On Report 

Utah’s applause problem merits an official inquiry.

Report of the Sitting Committee to Mitigate Standing Ovations in Utah:

Executive Summary: Standing ovations have been a longstanding problem in Utah, going back to the earliest days of the Utah Territory and the Kingdom of Zion. Just recently, standing ovations were the subject of a heated exchange of letters in one of Salt Lake City’s newspapers, with one correspondent alleging that standing ovations in Utah are rare, while a more astute letter writer pointed out that Utah audiences jump to their feet if the actors manage to make it to the final curtain alive.

Our report seeks to provide an overview of standing ovations in Utah, their embarrassment to the citizens of Utah, and various attempts to modify or subvert the practice of standing ovations. We end up with tentative recommendations for mitigating the practice, with suggestions for other modes of expressing appreciation, enthusiasm, and approval on the part of audiences—principally at, but not necessarily limited to, theatrical venues.

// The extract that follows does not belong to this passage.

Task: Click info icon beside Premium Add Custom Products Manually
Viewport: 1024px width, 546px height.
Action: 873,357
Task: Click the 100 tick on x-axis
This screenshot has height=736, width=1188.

The Situation in Utah: So automatic is the standing ovation in Utah that actors and actresses around the world now refer to the Utah Spontaneous Erection. Broadway impresario Adolph Hauserfeld tells neophyte performers, “Tonight, we’ll get a Utah hard on, so don’t knock yourself out.” Performers mounting the boards in Utah barely exert themselves, knowing that Utah audiences will leap to their feet and clap like lunatics, no matter what.

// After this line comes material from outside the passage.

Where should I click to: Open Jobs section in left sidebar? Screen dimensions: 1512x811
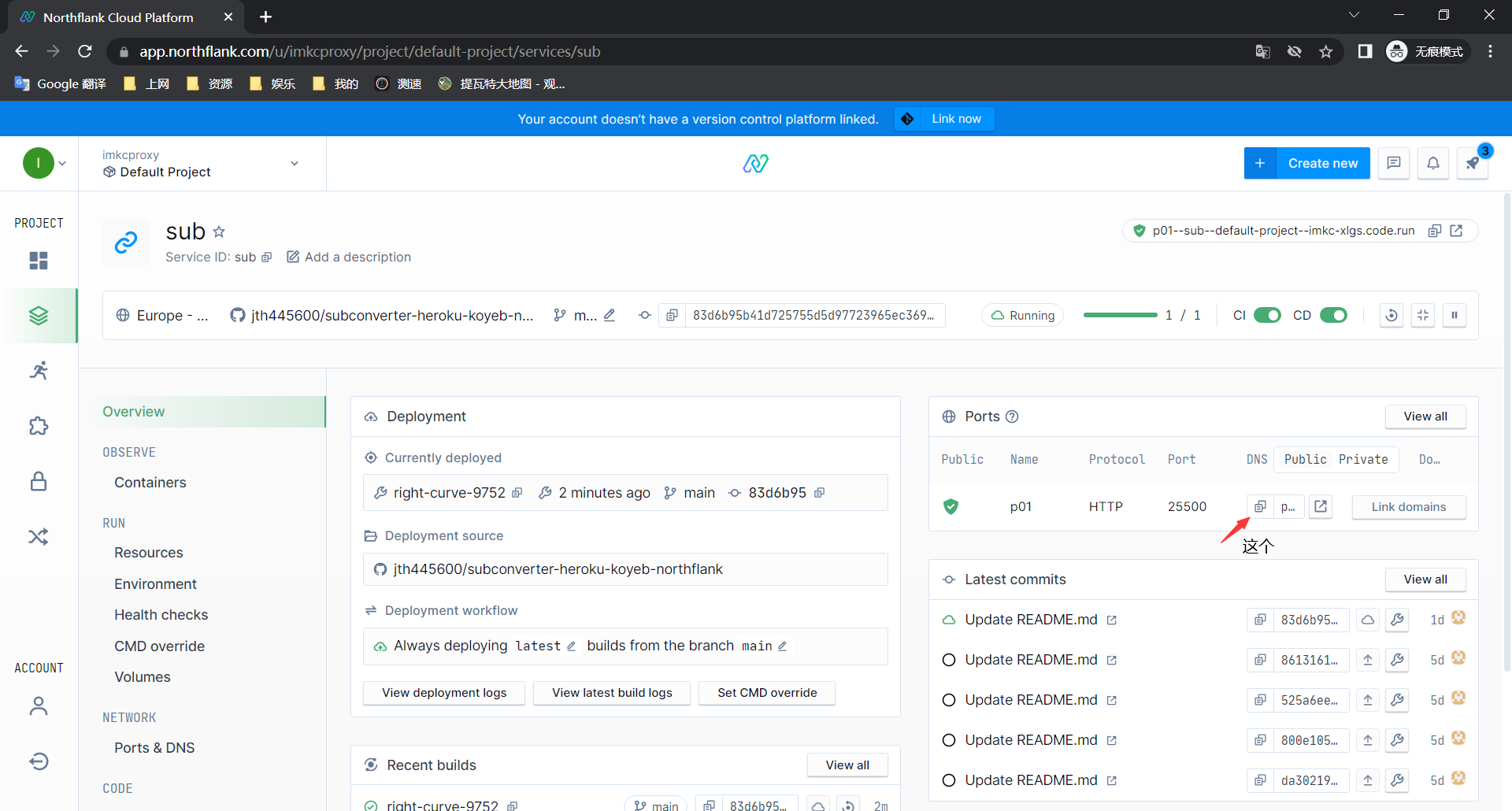point(39,370)
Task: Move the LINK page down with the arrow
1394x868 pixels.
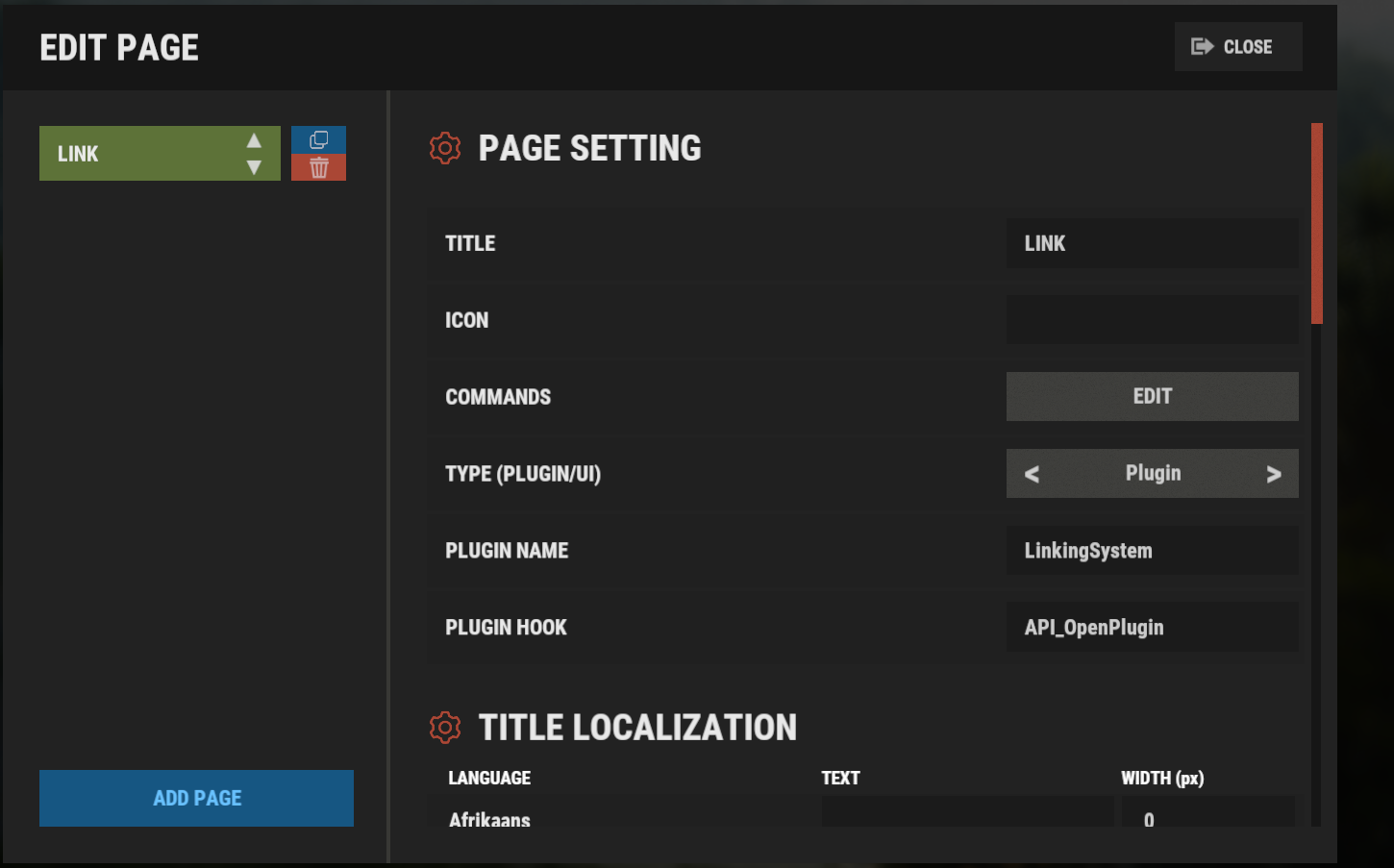Action: point(254,167)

It has not always been the case. Pioneer diaries and other primary sources indicate that Utah audiences in the mid- to late- 19th century were far more discriminating in their response to theatrical performances. Thespians who forgot their lines or who failed to arouse pity or terror in the hearts of theatergoers were invited to take a ride into the desert with Orrin Porter Rockwell. They never came back.

Origins of the Standing Ovation in Utah: Over the decades, scientists have posited a variety of explanations for the Utah standing ovation. Some say the practice is just one more example of the pervasive Utah inferiority complex, which drives audiences to prove their sophistication, and in the process actually prove the opposite. Of course, the standing ovation may just be an example of Utah’s “Let’s all just be nice” factor.

There are some adherents to the hypothesis that Utahns, who are notorious late arrivers to the theater, are also early departers, and standing ovations provide a pretext for bolting for the exits.

Recommendations: Lost in the mists of time is the exact moment when Utah audiences became afflicted with the spontaneous standing-ovation syndrome. Around the turn of the century, there were isolated reports of attempts to stop, subvert or at least mitigate the syndrome. Lorenzo Pratt spent a night in the old Salt Lake City jail for expressing his displeasure with a standing ovation given to a three-man tap-dancing barbershop quartet. He was charged with lewdness for pulling down the trousers of the man in the row ahead of him, though Mr. Pratt claimed the act was entirely inadvertent.

We do not propose that ovations be eliminated—after all, audiences throughout human history have expressed approval in a variety of ways, whether by foot stomping, shouting, toga waving, running in place, doing the side straddle hop, tossing underwear or ululating. Any of these would be preferable to the automatic standing ovation, but it is uncertain whether Utah audiences would rush to adopt them. For the time being, we suggest that theater seats be fitted with seat belts and shoulder harnesses, or even restraining devices utilized in amusement-park rides.

In our next report, we will make a case for bringing back to the theater booing, hissing and hurling rotten tomatoes.